> [Aim]: Please convert every line of the listing below into a JSON list of strings, one string per line, skipping blank lines and leaving out the pictures.

> [Listing]:

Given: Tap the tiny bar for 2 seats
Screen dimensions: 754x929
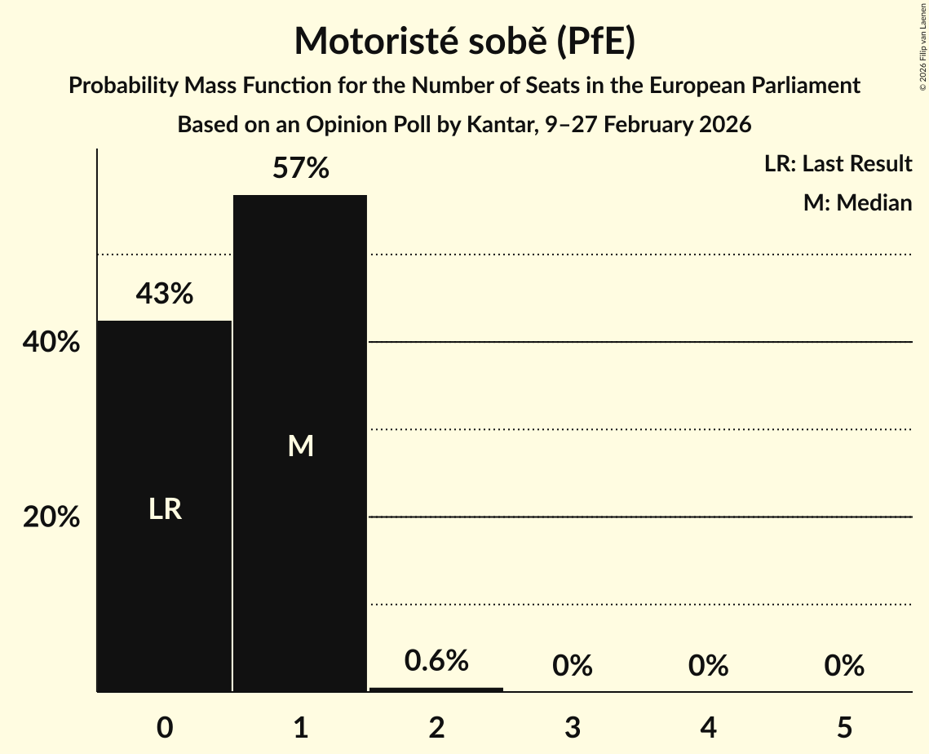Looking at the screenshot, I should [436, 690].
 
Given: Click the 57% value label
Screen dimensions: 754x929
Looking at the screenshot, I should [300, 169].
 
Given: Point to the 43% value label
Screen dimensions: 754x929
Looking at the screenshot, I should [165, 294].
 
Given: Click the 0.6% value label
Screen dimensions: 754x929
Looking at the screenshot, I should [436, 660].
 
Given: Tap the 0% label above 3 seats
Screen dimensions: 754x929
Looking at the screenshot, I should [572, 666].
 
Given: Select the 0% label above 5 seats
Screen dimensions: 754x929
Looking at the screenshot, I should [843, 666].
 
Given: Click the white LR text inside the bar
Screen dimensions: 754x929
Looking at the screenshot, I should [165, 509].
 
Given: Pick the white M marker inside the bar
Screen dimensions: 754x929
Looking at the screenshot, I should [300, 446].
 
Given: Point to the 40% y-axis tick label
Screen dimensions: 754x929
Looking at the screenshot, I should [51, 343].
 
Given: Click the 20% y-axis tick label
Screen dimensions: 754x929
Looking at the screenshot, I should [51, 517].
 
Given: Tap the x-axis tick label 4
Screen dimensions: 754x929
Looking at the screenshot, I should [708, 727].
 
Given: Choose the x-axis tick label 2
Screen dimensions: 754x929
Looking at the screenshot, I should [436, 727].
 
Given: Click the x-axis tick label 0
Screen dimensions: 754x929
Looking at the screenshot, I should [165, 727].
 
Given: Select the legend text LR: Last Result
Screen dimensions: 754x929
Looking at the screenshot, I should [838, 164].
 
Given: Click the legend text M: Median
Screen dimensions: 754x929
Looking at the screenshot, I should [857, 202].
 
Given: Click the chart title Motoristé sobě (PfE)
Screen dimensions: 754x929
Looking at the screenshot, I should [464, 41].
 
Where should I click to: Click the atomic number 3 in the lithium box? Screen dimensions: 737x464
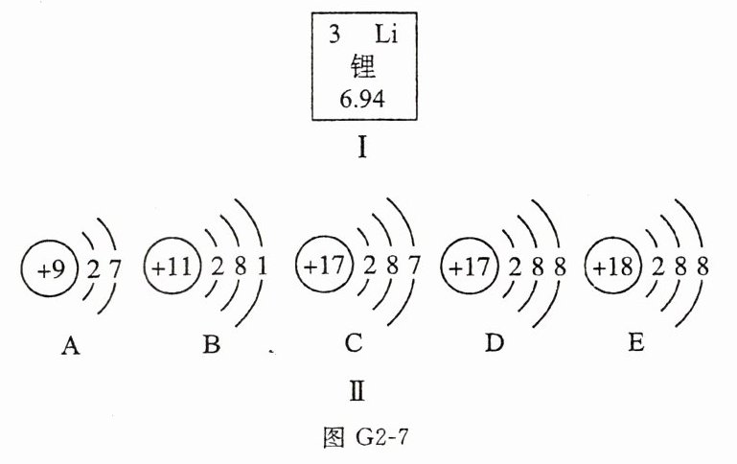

> [Task answer]:
[
  "Given: Tap the tiny bar for 2 seats",
  "Screen dimensions: 754x929",
  "Looking at the screenshot, I should [436, 690].",
  "Given: Click the 57% value label",
  "Screen dimensions: 754x929",
  "Looking at the screenshot, I should [300, 169].",
  "Given: Point to the 43% value label",
  "Screen dimensions: 754x929",
  "Looking at the screenshot, I should [165, 294].",
  "Given: Click the 0.6% value label",
  "Screen dimensions: 754x929",
  "Looking at the screenshot, I should [436, 660].",
  "Given: Tap the 0% label above 3 seats",
  "Screen dimensions: 754x929",
  "Looking at the screenshot, I should [572, 666].",
  "Given: Select the 0% label above 5 seats",
  "Screen dimensions: 754x929",
  "Looking at the screenshot, I should [843, 666].",
  "Given: Click the white LR text inside the bar",
  "Screen dimensions: 754x929",
  "Looking at the screenshot, I should [165, 509].",
  "Given: Pick the white M marker inside the bar",
  "Screen dimensions: 754x929",
  "Looking at the screenshot, I should [300, 446].",
  "Given: Point to the 40% y-axis tick label",
  "Screen dimensions: 754x929",
  "Looking at the screenshot, I should [51, 343].",
  "Given: Click the 20% y-axis tick label",
  "Screen dimensions: 754x929",
  "Looking at the screenshot, I should [51, 517].",
  "Given: Tap the x-axis tick label 4",
  "Screen dimensions: 754x929",
  "Looking at the screenshot, I should [708, 727].",
  "Given: Choose the x-axis tick label 2",
  "Screen dimensions: 754x929",
  "Looking at the screenshot, I should [436, 727].",
  "Given: Click the x-axis tick label 0",
  "Screen dimensions: 754x929",
  "Looking at the screenshot, I should [165, 727].",
  "Given: Select the legend text LR: Last Result",
  "Screen dimensions: 754x929",
  "Looking at the screenshot, I should [838, 164].",
  "Given: Click the legend text M: Median",
  "Screen dimensions: 754x929",
  "Looking at the screenshot, I should [857, 202].",
  "Given: Click the chart title Motoristé sobě (PfE)",
  "Screen dimensions: 754x929",
  "Looking at the screenshot, I should [464, 41].",
  "Where should I click to: Click the atomic number 3 in the lithium box? Screen dimensions: 737x464"
]